> 布置任务 1: 用两句话概括下面这篇关于最长上升子序列的题解。

> 选段:
162 - 300 最长上升子序列

题目

给定一个无序的整数数组，找到其中最长上升子序列的长度。

示例:

输入: [10,9,2,5,3,7,101,18] 输出: 4 解释: 最长的上升子序列是 [2,3,7,101]，它的长度是 4。

说明:

可能会有多种最长上升子序列的组合，你只需要输出对应的长度即可。
你算法的时间复杂度应该为 O(n2) 。

进阶: 你能将算法的时间复杂度降低到 O(n log n) 吗?

解答

暴力法就是把所有的上升子数组都求出来。

暴力

class Solution:
    def lengthOfLIS(self, nums: List[int]) -> int:
        def helper(pre, cur):
            if cur == len(nums):
                return 0
            taken = 0
            if nums[cur] > pre:
                taken = 1+helper(nums[cur], cur+1)
            untaken = helper(pre, cur+1)
            return max(taken, untaken)
        return helper(float('-inf'), 0)

超时

动态规划

https://leetcode-cn.com/problems/longest-increasing-subsequence/solution/dong-tai-gui-hua-she-ji-fang-fa-zhi-pai-you-xi-jia/

dp数组存当前数字最长上升子序列。

class Solution:
    def lengthOfLIS(self, nums: List[int]) -> int:
        size = len(nums)
        if size <= 1:
            return size
        dp = [1]*size
        res = 1
        for i in range(1, size):
            for j in range(0, i):
                if nums[i] > nums[j]:
                    dp[i] = max(dp[i], dp[j]+1)
            res = max(res, dp[i])
        return res

Runtime: 1172 ms, faster than 23.13% of Python3 online submissions for Longest Increasing Subsequence.

> 布置任务 2: 逐字抄写记录中的几行：从含有“Where should I”的那一行抄起，抄到含有“Screen dimensions: 600x371 (x=553, y=212)”的那一行为止，首尾两行都要抄。

> 提取数据:
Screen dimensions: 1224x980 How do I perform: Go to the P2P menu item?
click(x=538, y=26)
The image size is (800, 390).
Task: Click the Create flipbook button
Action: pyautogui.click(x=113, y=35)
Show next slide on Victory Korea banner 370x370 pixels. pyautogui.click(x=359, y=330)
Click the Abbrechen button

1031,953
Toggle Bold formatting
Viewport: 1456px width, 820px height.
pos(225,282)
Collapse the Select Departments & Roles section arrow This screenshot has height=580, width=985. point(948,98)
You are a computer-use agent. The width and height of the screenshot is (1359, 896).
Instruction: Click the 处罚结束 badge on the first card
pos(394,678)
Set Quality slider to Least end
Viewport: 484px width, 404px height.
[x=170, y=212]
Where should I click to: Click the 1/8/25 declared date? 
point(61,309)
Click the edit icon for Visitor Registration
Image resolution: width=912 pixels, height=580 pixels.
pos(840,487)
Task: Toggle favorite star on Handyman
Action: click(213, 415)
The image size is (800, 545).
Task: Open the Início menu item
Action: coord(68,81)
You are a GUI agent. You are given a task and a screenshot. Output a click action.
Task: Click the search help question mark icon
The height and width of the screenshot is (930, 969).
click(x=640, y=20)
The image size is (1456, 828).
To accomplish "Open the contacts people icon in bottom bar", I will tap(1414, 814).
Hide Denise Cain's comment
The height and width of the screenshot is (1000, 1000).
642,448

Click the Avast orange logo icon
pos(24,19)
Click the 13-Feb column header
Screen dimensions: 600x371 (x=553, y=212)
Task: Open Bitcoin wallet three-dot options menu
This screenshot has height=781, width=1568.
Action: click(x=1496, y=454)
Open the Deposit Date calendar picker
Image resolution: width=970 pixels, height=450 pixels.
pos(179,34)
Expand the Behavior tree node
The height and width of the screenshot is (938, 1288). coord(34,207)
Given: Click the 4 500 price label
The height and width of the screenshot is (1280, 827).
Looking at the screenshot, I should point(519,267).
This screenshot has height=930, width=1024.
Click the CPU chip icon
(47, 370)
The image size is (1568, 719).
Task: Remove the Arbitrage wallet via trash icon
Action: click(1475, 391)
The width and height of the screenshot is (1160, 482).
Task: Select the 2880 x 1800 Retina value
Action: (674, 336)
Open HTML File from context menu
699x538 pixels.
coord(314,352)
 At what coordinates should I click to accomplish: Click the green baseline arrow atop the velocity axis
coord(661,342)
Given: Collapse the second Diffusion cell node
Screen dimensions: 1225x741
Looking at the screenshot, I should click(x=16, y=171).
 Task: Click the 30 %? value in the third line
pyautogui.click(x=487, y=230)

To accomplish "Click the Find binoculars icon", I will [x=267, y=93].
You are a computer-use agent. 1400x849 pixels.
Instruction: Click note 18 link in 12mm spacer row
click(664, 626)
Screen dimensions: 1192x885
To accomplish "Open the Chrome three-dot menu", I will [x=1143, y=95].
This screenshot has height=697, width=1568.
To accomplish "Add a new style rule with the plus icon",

> 输出 1: 题目要求给定一个无序的整数数组，求出其中最长上升子序列的长度，例如输入 [10,9,2,5,3,7,101,18] 时输出 4。解答先用暴力法求出所有上升子数组，结果超时，再改用动态规划，用 dp 数组存当前数字的最长上升子序列，运行时间为 1172 ms。

> 输出 2:
Where should I click to: Click the 1/8/25 declared date? 
point(61,309)
Click the edit icon for Visitor Registration
Image resolution: width=912 pixels, height=580 pixels.
pos(840,487)
Task: Toggle favorite star on Handyman
Action: click(213, 415)
The image size is (800, 545).
Task: Open the Início menu item
Action: coord(68,81)
You are a GUI agent. You are given a task and a screenshot. Output a click action.
Task: Click the search help question mark icon
The height and width of the screenshot is (930, 969).
click(x=640, y=20)
The image size is (1456, 828).
To accomplish "Open the contacts people icon in bottom bar", I will tap(1414, 814).
Hide Denise Cain's comment
The height and width of the screenshot is (1000, 1000).
642,448

Click the Avast orange logo icon
pos(24,19)
Click the 13-Feb column header
Screen dimensions: 600x371 (x=553, y=212)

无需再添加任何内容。